Start of Block
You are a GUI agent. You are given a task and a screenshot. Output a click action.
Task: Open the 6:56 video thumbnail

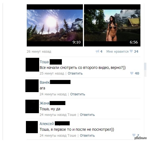112,25
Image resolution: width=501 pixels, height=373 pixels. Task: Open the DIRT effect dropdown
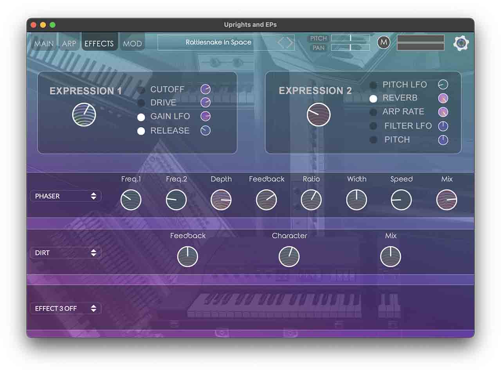pyautogui.click(x=65, y=253)
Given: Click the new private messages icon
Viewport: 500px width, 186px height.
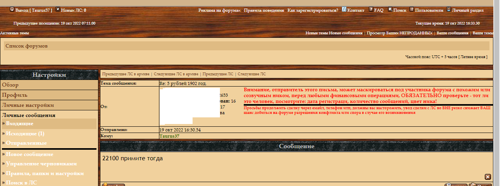Looking at the screenshot, I should click(58, 9).
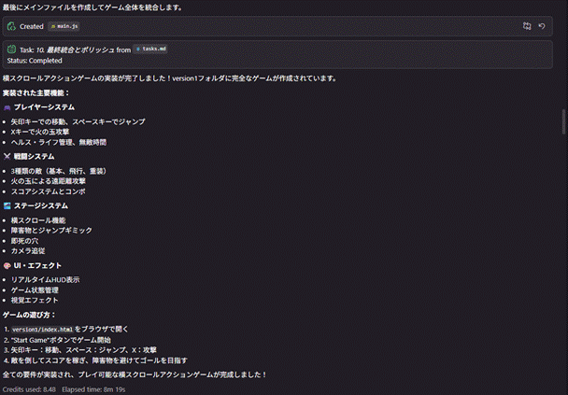
Task: Click the Status: Completed label
Action: click(32, 60)
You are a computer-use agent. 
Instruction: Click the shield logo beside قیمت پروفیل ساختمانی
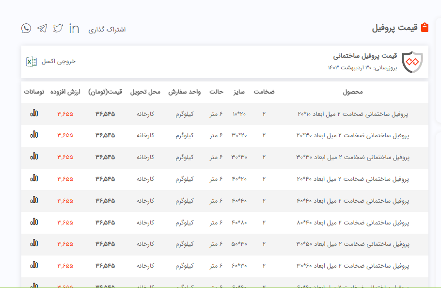pyautogui.click(x=412, y=62)
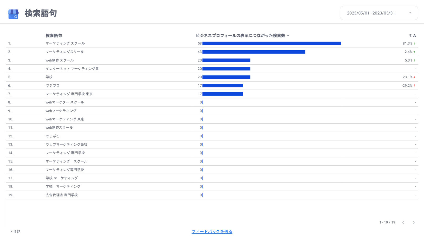Click the date range dropdown arrow
Image resolution: width=424 pixels, height=238 pixels.
pos(410,13)
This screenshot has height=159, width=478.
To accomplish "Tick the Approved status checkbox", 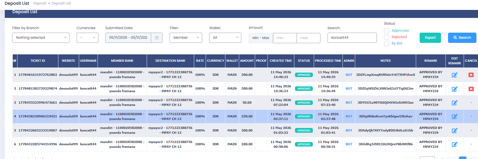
End of Block
§ **Problem details**
Extract, word for word, every line from the one containing "This screenshot has height=159, width=478." to the end of the data above, both ends included, and leave out the pictures.

§ **Answer to this task**
This screenshot has height=159, width=478.
To accomplish "Tick the Approved status checkbox", 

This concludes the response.